By Jeff Sanford
(June 2 – 15:00 ET) – Hugh Segal kicked off the second day of the Canadian Association of Financial Planners 16th annual convention with a breakfast address that called for government action on Canada’s monetary and tax policy.
Segal, president of the Institute for Research on Public Policy and most recently a nominee for the Conservative Party leadership, demanded that the government form committees to look at both the possibility of joining a monetary alliance with the United States and to look at the Canadian tax system.
He waded into the discussion about Canada’s economic policy by sounding a warning about our current good times.
“No boom goes on forever,” said Segal. “The cycle may be going on longer than we’ve ever seen before but it will not go on in perpetuity. We should not become complacent.”
That said, Segal went on to suggest what needs to be fixed.
“Canadians deserve a full blown examination of the benefits and costs of a fixed exchange rate system with the US.,” he said, arguing that exchange rate fluctuations sorely affect businesses that import and export from Canada.
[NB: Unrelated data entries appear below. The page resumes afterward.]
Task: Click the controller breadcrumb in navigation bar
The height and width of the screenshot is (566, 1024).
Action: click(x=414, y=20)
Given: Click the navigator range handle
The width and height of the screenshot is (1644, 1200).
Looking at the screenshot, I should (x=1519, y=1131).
Segal also argued a fixed exchange rate would close the wealth gap developing between Canadians and Americans, a gap that he said could hit 50% in another decade. A fixed currency would work to stem the brain drain by closing that gap.
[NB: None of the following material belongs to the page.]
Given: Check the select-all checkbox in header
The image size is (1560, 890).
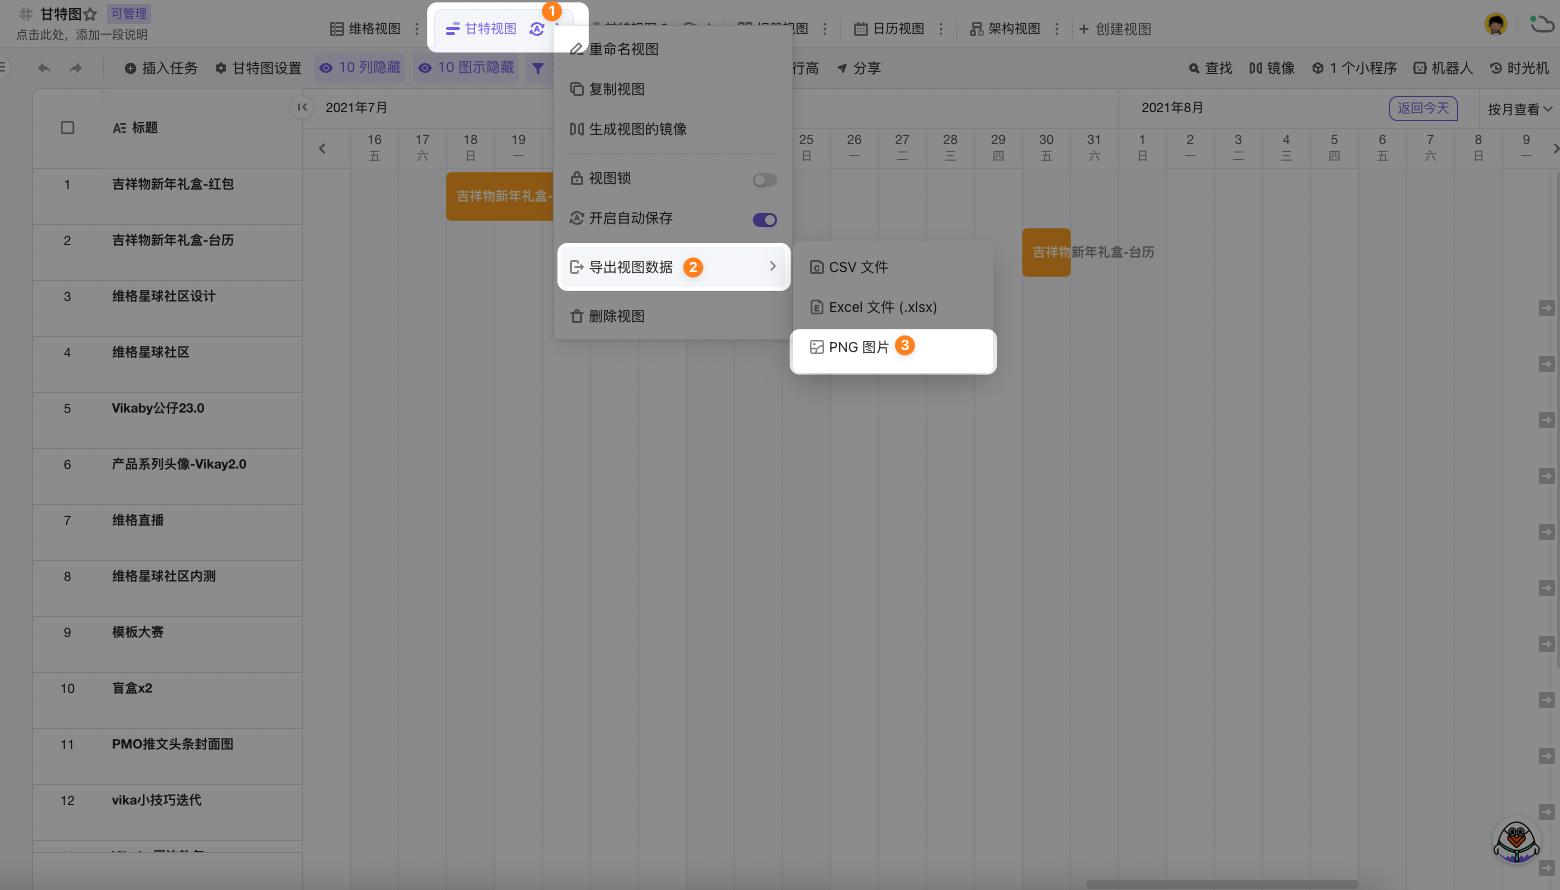Looking at the screenshot, I should 68,128.
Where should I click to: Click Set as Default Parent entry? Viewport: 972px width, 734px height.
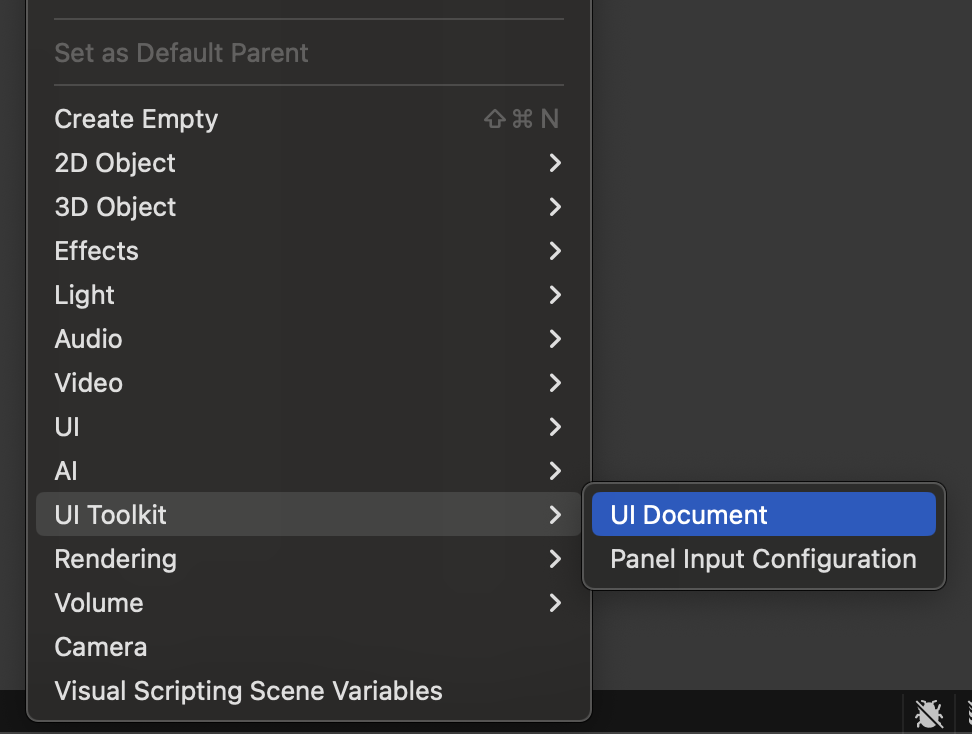point(181,53)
In light of those possibilities, Segal called for a joint Senate and House of Commons committee to study the issue.
“This country needs a debate on monetary policy options,” said Segal.
He also called for a committee made up of federal and provincial governments, business groups, labour groups and volunteer organizations to be formed to report on how the Canadian tax system could be made “less complex, more fair and with better purpose.”
This committee he said could take a year and report back in September 2001, around the time of the next federal election.
“This is the time to get it right,” said Segal. “When we pass the balance sheet on to our children I’d like it to be in the black.”